所以,刁似蓁身邊貼身丫環是走的“折”字輩?她這個柳眉還是一個三等丫環,與一等丫環沒任何關係?昨天的一切都是她在做夢?
當即,她覺得自己被刁似蓁耍了,其實她也確實被耍了。
氣極了的柳眉,也不偽裝,衝著刁似蓁便是一哼,甩甩噠噠地離開了。
刁似蓁在莊子上過了五天清閒的日子,因為不用她去管帳,莊裡的事基本上田管事能報給她解決的,她也非常乾脆的解決掉,不能解決的,她就一概推給了谷修言。

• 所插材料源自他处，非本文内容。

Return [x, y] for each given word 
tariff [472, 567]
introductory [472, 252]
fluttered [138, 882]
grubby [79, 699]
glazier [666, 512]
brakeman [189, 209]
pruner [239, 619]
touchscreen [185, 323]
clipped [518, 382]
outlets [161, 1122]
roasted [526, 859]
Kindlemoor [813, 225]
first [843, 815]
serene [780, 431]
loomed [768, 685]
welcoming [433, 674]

柳眉自從知道自己不是貼身丫環,便氣得沒再出現在她面前,反而與趙媽媽一起開始把控起莊上了一些事,想要拿點油水,可是關鍵位置上不是早已有人,便是被谷修言和田管事扣著,她們也只能成天拿些芝麻綠豆大的事長長威風。
這天刁似蓁按照谷修言的要求,早早來到了正堂。
堂中左手邊坐著那五位管事,而右手邊坐著谷修言和田管事。
谷修言與田管事算是自己人,所以他們及時站起對她行了禮,得了允許才又坐下,而那五位管事卻是隨意多了,只坐在位置上拱了拱手便算做招呼了。

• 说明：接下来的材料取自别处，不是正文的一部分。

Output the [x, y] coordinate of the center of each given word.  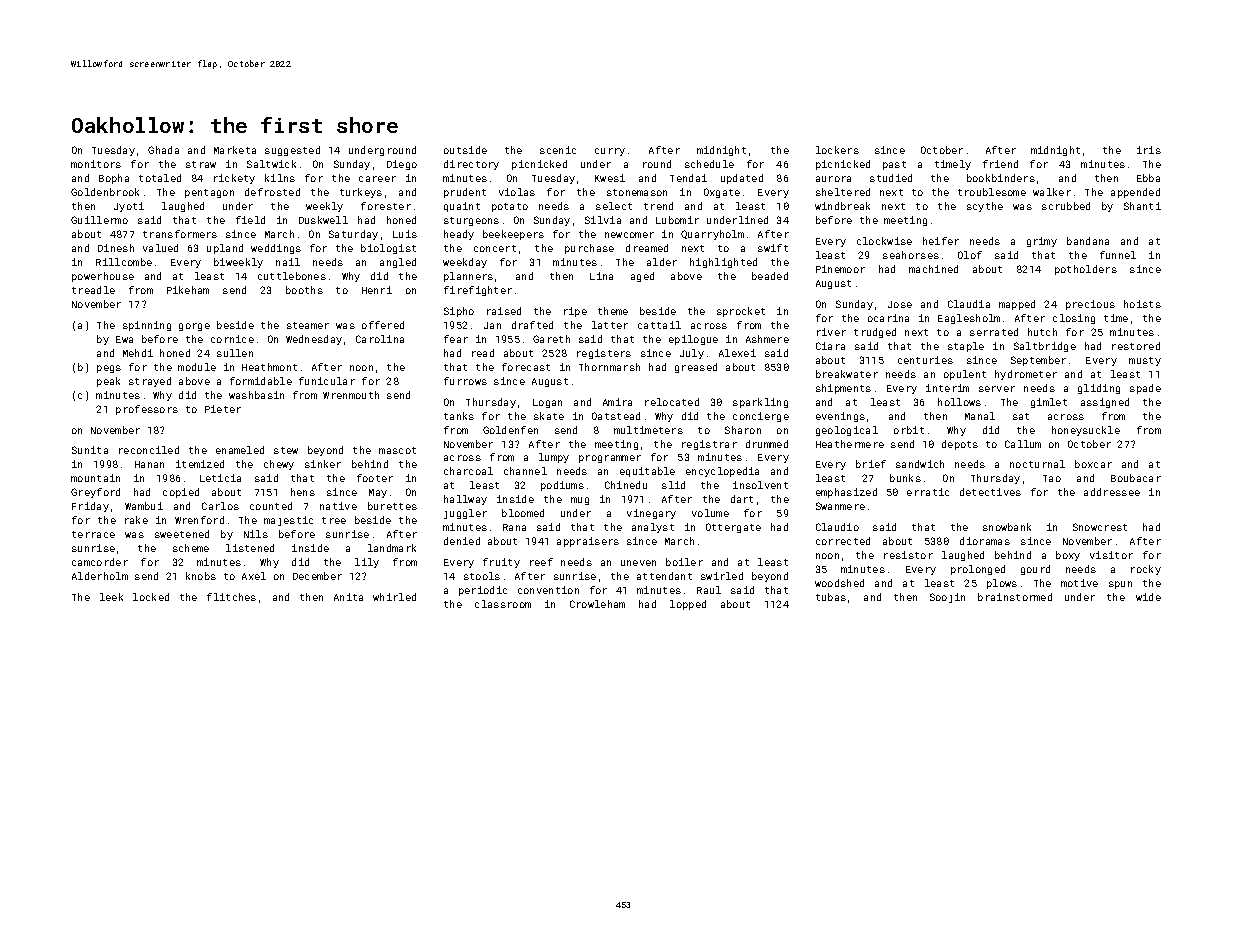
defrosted [272, 192]
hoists [1142, 304]
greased [696, 368]
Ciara [830, 346]
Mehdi [138, 353]
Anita [348, 597]
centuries [925, 360]
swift [773, 248]
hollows [959, 402]
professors [147, 410]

刁似蓁也不在意,左右事情今天就該有個結果了,不然她自己動手也是一樣的。
她看向谷修言,等待他發話,畢竟是他把這幫人都叫來的。
“姑娘,莊子上近幾年的舊帳我都一一查過了,裡面很明顯被動了手腳,是假帳,不過不要緊,我與男管事對過了,他那邊正好有一些出入帳,發現有至少三萬兩銀錢不知所蹤,每年都有二十石糧食憑空消失,還有不少沒有入冊的田地,卻是記在了咱們莊子下,還有一些佃戶也是花名冊上沒有的。”

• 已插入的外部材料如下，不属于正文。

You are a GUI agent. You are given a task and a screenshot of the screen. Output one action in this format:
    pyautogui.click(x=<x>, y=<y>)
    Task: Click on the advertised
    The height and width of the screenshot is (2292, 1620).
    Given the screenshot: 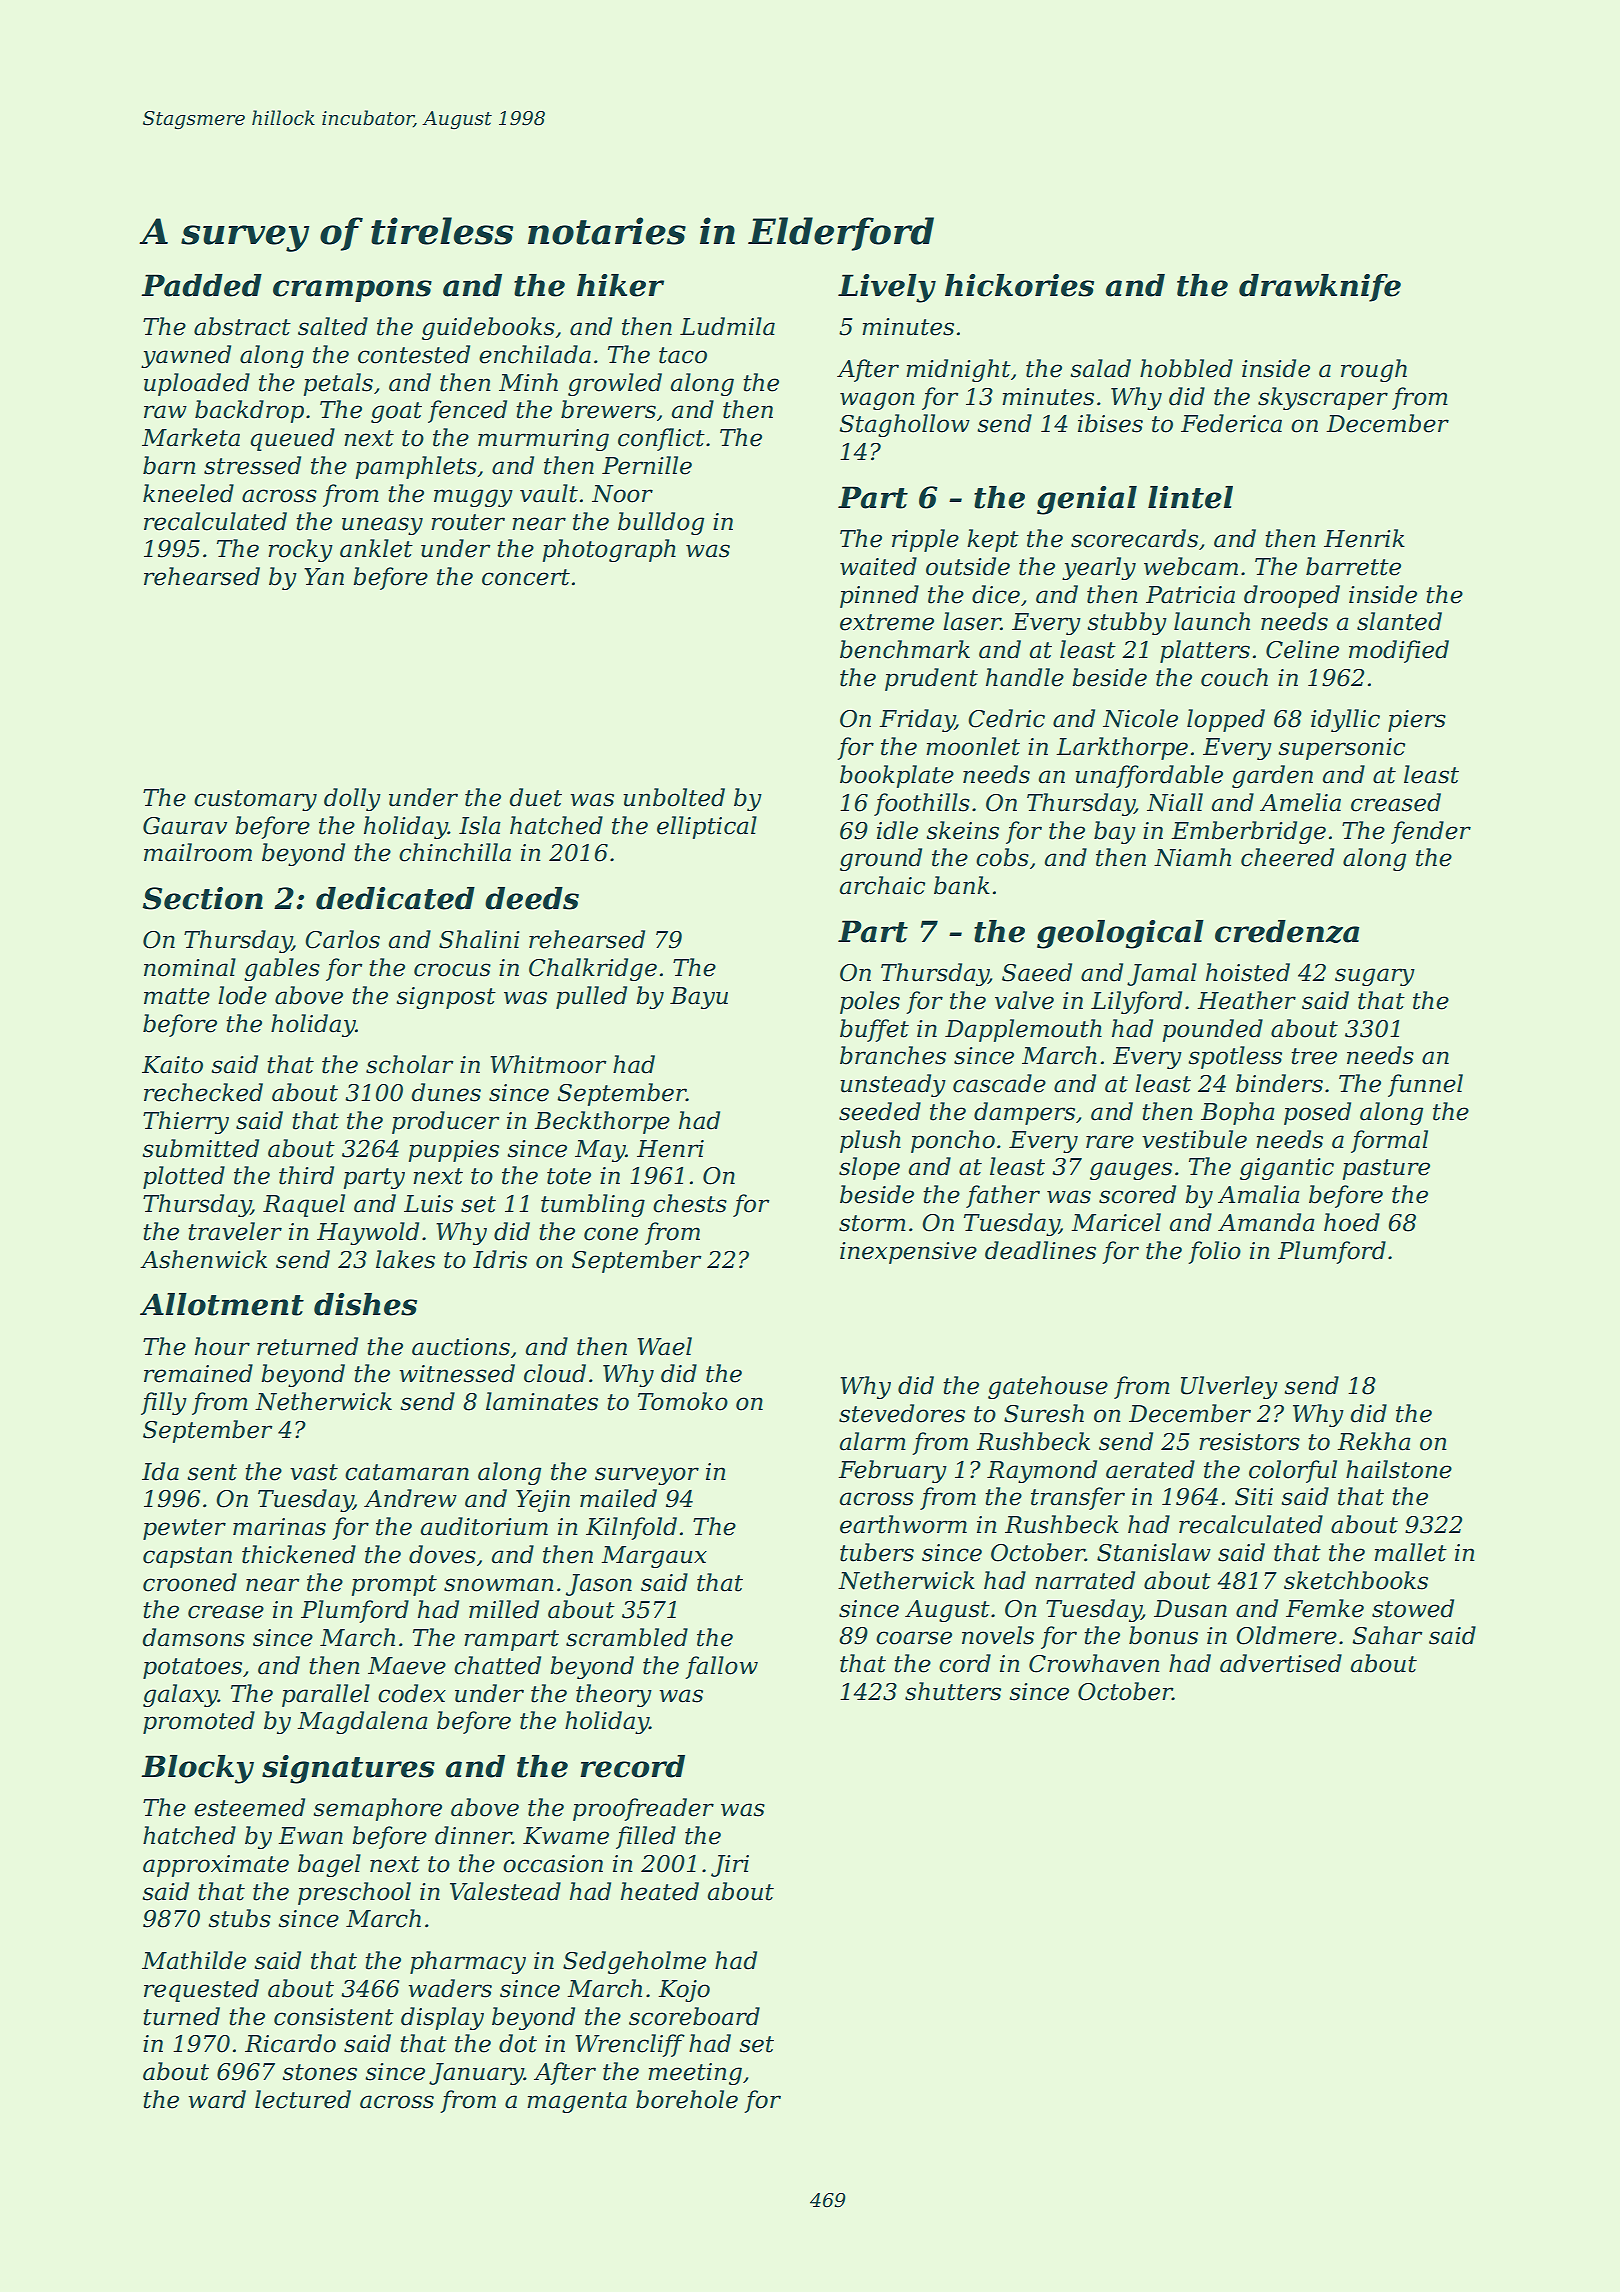 What is the action you would take?
    pyautogui.click(x=1281, y=1663)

谷修言一邊說,一邊把帳本丟到地上:“這裡還有一些爛帳,都是借條,總共有不下五萬兩,從時間上看,都是各位管事因著各種緣故借出去的,可是我們問過佃戶,他們所借的實際銀錢從沒有超過十兩,而且借條上的借款逐年遞增,去年,已經由九十兩變成了一百兩,租金也是周圍其他田地的十倍。”
刁似蓁眉頭微皺:“哦,竟有這種事?”
五位管事哪裡還坐得住:“黃口小兒,休要胡說,那些佃戶向來狡猾,經常拖欠租子,上繳的米糧也都是劣質的,我們是可憐他們不勞作不容易,這才瞞下不說,哪想過他們如今竟這樣陷害我們。”
“是呀,大姑娘可不能聽信他們的話啊。”
“那些借據可是白紙黑字,還蓋著手掌印,怎麼可能做假,而且,還有數位大人家裡的借據,這可不能亂說的。”
“求大姑娘明鑑,我們不能白白擔了這些污名。”
刁似蓁耳邊聽著他們的委屈,卻拿眼睛去瞪谷修言,這人真是夠膽大的,不是說了他都計劃好了,一定能一舉拿下他們,她這才會巴巴地趕早過來,原來他是等著她來解決啊!